Elli Papadaki, senior vice-president of global supply at Onetag, goes further, arguing the dominance on the beach flatters the walled gardens. “Despite the visibility of the walled gardens, the open internet is approaching a positive tipping point.
“As media quality, creative intelligence and AI-driven optimisation continue to advance, the performance gap between the open web and the walled gardens is narrowing.
“Cannes increasingly reflects an industry looking for open, interoperable solutions that deliver measurable business outcomes rather than simply scale, reach or awards.”
Has the business of Cannes eaten away at its creativity?
If the conversation has moved from the Palais stage to meeting rooms and fringe events, has Cannes stopped being about the work?
Graham Alexander, director of marketing services and adtech at With, sees the festival splitting into two crowds, “those learning from the past and those looking forward”.
Business, he concedes, “is certainly now a staple of Lions to justify the rosé”, but the group who take the time to study the best work of the past 12 months he calls “sadly diminishing”, even as the Lions’ own judging sharpens its focus on effectiveness.
Kerel Cooper, chief marketing officer at MarketCast, pushes back on behalf of the work. “Cannes has always been a celebration of creativity, and its real value isn’t measured solely by clicks or conversions. Great creative builds brand equity, shapes perception and creates the emotional connections that make performance marketing more effective over time. Emotional resonance is one of the strongest signals of future business impact.”
Amazon’s Duke, perhaps unsurprisingly for a creative, reframes the tension as a truce rather than a takeover. “What I see is the industry reorganising around companies that can connect storytelling to outcomes. Insights, distribution and measurement, that’s where the investment is going.
“Not instead of craft, but alongside it. The future of marketing is partnership-led, tech-enabled and commerce-adjacent, and honestly, I think that’s a good thing for creativity. When you can prove what’s working, you earn the permission to take bigger swings.”
What it tells us about the future
If the first question is who Cannes is for, the second is what its evolution signals about where media and marketing go next, and the clearest read on that comes from the festival’s own scorecard. Dani Cushion, chief marketing officer at Teads, points to the changes Cannes has made to what it rewards.

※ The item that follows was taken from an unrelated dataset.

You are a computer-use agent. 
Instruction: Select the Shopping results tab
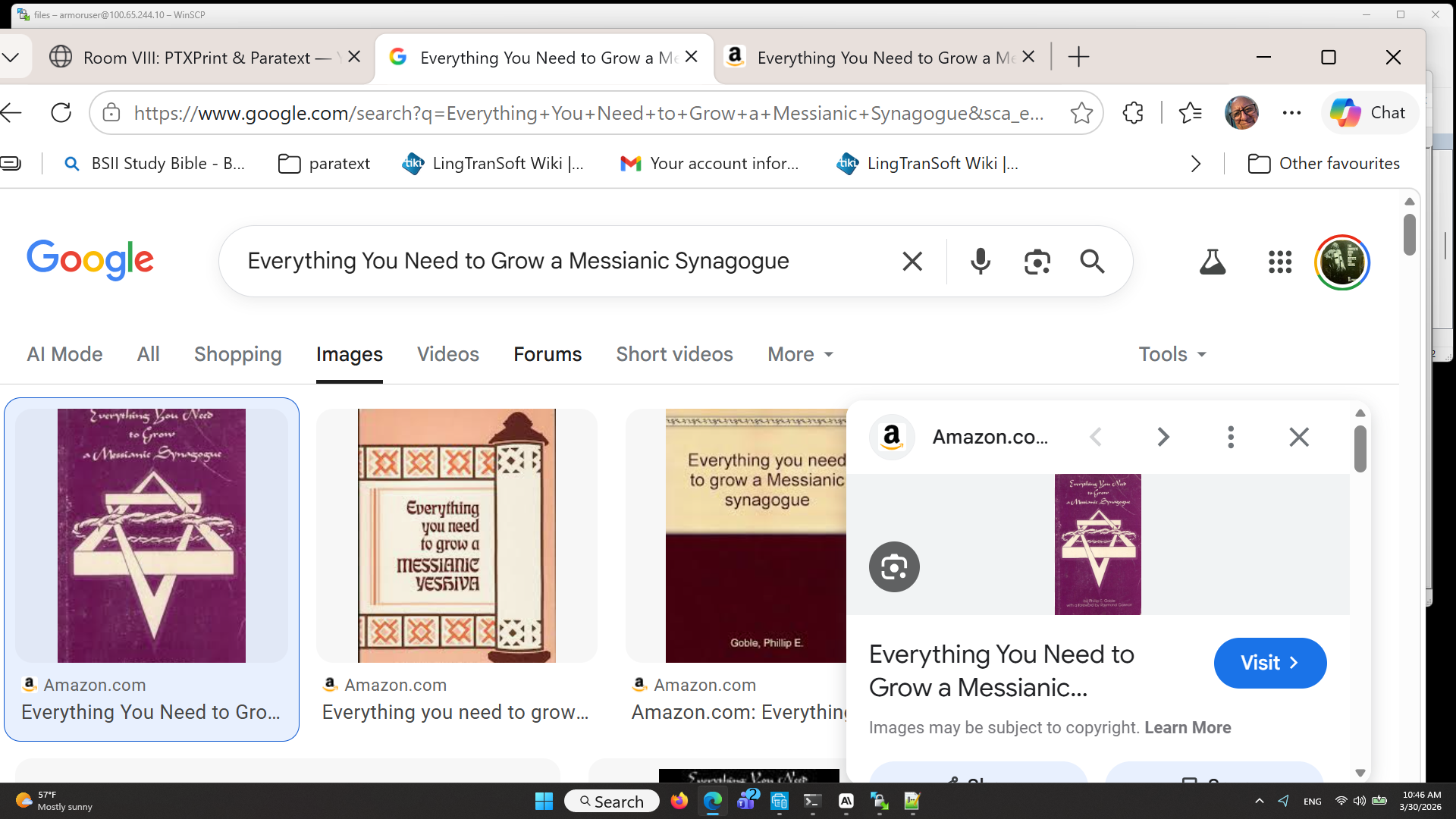(238, 354)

The introduction of the Creative Brand Lion and the expanded recognition of retail media, she argues, show a festival “no longer focused solely on celebrating individual campaigns, but increasingly rewarding the system and capabilities that make great work possible”.
On that reading, “Cannes is becoming as much for the architects of growth as it is for creative teams”, with retail media recast from a pure performance channel into “a space where creativity and data intersect”. The deeper shift, she says, is that “success is no longer measured by creativity or performance alone, but by how effectively brands connect the two”.
Pull the threads together and a picture of the next few years emerges that has very little to do with who lifts a Lion. The beachfront is a budget forecast. The independents are betting that conflict-free counts for something in a consolidating market. Retail media and the open web are both arguing they have been underpriced. And the old binary of creativity versus performance is collapsing into a single question about which businesses can connect the two.
Bitterman, who has seen more Cannes weeks come and go than most, lands it neatly. The festival, he says, is heading towards “a world where creative, media, data and AI all sit together.”
Whose Cannes is it now? On the evidence of the people who keep going back, it belongs to whoever is building what marketing turns into next. Everyone else is renting.